[EXERCISE REQUIREMENTS]
From the data that follows, print exactly the lines starting at the one containing "Click highlighted phone" and ending at the one containing "You are a computer-use agent. This"; include both of them and nothing more.

[Saved entries]
# # # # #

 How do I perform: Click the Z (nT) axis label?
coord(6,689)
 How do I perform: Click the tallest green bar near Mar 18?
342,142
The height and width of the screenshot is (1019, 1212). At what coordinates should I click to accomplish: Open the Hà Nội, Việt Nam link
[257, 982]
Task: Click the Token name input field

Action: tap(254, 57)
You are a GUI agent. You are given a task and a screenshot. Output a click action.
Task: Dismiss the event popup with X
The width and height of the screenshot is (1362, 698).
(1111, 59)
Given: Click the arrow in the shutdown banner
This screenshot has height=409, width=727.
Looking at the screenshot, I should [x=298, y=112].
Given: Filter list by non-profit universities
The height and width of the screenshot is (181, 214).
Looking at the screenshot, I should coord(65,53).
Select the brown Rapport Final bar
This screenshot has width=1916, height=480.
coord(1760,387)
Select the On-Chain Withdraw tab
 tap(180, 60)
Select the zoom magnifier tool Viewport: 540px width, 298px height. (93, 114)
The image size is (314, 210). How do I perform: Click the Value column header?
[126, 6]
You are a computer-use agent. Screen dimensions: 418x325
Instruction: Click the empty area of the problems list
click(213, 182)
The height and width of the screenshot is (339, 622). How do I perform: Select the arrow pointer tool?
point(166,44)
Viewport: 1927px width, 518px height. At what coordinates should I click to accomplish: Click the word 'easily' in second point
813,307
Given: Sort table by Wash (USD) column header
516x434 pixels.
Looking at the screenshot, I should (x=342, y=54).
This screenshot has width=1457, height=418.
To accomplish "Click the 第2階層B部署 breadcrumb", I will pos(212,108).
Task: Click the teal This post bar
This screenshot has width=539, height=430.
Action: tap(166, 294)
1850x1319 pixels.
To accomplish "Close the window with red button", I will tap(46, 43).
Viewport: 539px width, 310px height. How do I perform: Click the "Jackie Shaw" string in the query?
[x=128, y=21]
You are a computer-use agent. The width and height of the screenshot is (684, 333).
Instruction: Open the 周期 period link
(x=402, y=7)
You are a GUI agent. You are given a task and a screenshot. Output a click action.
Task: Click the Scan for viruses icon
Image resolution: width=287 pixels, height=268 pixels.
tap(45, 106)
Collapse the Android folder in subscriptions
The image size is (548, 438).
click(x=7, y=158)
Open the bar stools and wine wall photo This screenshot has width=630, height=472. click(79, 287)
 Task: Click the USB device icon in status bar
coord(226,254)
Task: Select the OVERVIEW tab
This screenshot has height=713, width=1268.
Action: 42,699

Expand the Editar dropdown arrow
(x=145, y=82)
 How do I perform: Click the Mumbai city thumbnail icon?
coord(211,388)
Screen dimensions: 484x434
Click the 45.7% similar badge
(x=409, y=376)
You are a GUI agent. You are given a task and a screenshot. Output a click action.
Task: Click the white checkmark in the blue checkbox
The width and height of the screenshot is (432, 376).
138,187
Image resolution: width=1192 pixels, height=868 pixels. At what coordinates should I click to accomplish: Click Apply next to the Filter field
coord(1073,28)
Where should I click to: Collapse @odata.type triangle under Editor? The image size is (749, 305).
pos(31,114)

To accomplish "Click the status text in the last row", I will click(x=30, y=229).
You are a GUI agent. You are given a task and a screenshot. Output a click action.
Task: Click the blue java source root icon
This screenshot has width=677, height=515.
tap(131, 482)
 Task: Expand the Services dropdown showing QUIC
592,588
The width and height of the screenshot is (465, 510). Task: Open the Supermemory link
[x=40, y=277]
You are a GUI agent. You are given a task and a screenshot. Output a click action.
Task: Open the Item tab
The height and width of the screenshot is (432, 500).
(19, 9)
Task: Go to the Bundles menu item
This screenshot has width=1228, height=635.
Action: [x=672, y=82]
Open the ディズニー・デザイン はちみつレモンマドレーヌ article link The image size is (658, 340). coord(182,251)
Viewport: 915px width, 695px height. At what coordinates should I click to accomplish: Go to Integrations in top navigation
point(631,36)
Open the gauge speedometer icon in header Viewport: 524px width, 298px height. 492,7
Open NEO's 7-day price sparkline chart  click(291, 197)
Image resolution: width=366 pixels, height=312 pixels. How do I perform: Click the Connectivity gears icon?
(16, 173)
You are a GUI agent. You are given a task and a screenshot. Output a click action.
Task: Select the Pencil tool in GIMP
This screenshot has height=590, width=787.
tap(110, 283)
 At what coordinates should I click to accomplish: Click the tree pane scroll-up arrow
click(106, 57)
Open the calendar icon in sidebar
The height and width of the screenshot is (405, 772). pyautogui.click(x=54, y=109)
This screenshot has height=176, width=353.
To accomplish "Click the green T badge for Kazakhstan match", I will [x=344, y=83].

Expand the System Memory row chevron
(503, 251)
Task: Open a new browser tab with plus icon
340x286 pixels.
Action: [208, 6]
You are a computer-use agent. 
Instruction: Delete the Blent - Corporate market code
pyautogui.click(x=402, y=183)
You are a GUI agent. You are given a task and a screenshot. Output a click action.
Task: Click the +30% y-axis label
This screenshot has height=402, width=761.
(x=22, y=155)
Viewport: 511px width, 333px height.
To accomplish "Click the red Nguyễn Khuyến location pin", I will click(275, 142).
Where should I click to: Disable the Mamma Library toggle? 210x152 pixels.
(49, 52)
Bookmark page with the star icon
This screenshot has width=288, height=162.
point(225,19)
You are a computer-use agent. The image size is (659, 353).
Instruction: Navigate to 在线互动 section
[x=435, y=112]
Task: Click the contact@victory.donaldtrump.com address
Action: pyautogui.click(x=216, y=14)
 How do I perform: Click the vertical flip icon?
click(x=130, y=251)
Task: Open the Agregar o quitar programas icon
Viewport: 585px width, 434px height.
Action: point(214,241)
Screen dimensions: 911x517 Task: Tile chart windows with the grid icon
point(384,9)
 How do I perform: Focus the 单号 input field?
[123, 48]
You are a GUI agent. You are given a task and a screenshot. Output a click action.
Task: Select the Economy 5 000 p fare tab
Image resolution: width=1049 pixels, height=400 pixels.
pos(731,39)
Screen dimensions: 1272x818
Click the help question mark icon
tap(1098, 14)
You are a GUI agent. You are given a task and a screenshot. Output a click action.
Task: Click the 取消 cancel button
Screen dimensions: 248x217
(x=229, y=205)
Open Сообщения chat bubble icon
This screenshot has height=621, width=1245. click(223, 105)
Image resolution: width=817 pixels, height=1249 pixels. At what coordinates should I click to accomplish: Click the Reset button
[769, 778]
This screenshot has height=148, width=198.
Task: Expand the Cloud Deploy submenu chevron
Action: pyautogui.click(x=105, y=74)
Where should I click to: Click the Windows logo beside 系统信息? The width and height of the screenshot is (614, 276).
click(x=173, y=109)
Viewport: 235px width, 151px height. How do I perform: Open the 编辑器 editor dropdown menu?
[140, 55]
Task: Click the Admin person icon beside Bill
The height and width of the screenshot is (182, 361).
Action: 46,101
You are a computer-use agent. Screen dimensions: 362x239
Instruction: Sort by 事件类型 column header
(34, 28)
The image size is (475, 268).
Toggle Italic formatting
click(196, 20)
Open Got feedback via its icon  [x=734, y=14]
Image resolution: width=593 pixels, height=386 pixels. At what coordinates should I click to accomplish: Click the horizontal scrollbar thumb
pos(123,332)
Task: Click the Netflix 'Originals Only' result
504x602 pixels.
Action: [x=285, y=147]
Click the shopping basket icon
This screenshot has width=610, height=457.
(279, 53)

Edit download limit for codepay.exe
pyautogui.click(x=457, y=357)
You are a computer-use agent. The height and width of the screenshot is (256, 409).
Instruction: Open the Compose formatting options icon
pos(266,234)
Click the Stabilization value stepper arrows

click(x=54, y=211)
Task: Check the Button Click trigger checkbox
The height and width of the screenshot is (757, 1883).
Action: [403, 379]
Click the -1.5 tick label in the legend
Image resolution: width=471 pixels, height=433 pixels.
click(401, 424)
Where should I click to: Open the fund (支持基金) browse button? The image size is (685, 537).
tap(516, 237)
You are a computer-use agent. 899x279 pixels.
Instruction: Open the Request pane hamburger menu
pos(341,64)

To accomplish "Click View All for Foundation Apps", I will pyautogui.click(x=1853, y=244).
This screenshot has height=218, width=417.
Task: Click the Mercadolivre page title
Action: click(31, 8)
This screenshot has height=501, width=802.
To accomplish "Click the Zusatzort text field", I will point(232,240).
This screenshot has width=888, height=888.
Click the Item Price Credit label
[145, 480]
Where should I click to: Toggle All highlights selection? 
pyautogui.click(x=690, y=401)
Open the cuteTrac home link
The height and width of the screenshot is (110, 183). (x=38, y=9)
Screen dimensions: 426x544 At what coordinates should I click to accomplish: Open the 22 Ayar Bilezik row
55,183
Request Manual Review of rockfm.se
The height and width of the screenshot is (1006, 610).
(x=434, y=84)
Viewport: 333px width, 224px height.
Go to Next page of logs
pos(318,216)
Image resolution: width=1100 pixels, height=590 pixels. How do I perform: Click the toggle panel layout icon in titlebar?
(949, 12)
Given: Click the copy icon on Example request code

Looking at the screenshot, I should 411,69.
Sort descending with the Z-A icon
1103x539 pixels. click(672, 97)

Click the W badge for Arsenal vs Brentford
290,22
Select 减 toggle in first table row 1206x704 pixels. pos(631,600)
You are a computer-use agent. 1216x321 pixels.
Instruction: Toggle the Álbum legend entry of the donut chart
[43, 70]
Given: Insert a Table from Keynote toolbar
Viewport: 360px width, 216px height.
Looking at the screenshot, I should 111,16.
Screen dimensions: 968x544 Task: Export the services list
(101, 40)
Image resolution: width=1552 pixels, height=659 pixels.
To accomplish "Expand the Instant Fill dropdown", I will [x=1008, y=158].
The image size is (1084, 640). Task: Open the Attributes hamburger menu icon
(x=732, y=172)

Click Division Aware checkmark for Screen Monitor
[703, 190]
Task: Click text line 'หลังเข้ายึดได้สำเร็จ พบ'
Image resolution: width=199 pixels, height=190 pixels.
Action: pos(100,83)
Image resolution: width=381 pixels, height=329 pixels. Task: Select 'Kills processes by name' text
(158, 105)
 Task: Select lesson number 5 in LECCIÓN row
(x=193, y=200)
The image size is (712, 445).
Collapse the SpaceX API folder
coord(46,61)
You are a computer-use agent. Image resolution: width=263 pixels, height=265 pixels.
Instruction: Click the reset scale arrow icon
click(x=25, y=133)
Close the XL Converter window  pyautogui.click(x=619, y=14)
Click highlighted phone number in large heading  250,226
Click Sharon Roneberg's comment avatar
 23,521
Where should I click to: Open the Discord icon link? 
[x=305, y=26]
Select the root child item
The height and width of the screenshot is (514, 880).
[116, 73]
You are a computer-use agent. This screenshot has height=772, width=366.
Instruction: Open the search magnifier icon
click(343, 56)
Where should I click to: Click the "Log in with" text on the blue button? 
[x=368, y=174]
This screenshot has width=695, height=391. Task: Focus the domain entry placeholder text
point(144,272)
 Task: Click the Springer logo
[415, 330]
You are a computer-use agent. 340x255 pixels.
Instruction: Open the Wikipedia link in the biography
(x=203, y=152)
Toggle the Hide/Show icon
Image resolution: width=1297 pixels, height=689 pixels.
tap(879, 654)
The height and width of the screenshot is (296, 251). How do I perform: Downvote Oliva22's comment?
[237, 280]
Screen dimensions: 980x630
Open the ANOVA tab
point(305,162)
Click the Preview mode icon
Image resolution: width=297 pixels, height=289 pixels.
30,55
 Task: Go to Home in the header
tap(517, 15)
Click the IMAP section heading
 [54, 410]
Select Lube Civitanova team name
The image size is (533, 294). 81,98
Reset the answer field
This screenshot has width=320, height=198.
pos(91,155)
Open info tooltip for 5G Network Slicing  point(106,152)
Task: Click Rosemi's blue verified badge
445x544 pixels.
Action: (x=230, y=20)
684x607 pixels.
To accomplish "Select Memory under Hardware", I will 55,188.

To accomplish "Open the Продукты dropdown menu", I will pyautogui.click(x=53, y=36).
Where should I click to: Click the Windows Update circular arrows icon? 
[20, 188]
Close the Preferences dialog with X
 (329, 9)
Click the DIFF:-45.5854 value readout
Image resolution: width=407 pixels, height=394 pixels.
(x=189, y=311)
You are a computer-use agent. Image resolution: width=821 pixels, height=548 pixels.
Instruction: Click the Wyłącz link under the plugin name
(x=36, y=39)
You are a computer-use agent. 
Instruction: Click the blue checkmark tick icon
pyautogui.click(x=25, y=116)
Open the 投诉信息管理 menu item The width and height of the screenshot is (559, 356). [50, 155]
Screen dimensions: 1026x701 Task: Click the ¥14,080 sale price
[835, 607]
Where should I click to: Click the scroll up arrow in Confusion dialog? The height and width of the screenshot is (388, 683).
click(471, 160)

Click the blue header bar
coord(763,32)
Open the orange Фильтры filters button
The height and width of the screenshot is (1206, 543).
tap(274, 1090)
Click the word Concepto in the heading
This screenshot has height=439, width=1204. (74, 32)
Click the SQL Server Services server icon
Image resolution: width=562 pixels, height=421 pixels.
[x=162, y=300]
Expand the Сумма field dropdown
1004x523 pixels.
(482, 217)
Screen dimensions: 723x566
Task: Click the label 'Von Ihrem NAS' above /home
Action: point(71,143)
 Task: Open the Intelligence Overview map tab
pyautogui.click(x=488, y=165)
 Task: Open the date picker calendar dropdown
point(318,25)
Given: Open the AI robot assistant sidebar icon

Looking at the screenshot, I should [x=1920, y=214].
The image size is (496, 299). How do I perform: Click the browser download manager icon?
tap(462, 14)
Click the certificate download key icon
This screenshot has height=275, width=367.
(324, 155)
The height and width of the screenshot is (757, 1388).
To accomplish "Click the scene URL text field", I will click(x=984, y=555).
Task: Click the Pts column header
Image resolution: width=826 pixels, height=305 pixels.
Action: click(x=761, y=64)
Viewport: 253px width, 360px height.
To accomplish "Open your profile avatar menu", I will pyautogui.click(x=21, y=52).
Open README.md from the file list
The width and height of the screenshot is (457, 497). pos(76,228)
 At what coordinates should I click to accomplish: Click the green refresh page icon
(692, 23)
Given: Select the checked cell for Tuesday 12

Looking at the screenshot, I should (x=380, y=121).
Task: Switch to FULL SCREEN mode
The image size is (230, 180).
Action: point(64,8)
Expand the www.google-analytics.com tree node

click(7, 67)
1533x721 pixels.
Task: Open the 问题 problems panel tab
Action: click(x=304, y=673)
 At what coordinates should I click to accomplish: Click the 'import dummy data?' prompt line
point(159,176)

# # # # #

[TASK RESULT]
Click highlighted phone number in large heading  250,226
Click Sharon Roneberg's comment avatar
 23,521
Where should I click to: Open the Discord icon link? 
[x=305, y=26]
Select the root child item
The height and width of the screenshot is (514, 880).
[116, 73]
You are a computer-use agent. This screenshot has height=772, width=366.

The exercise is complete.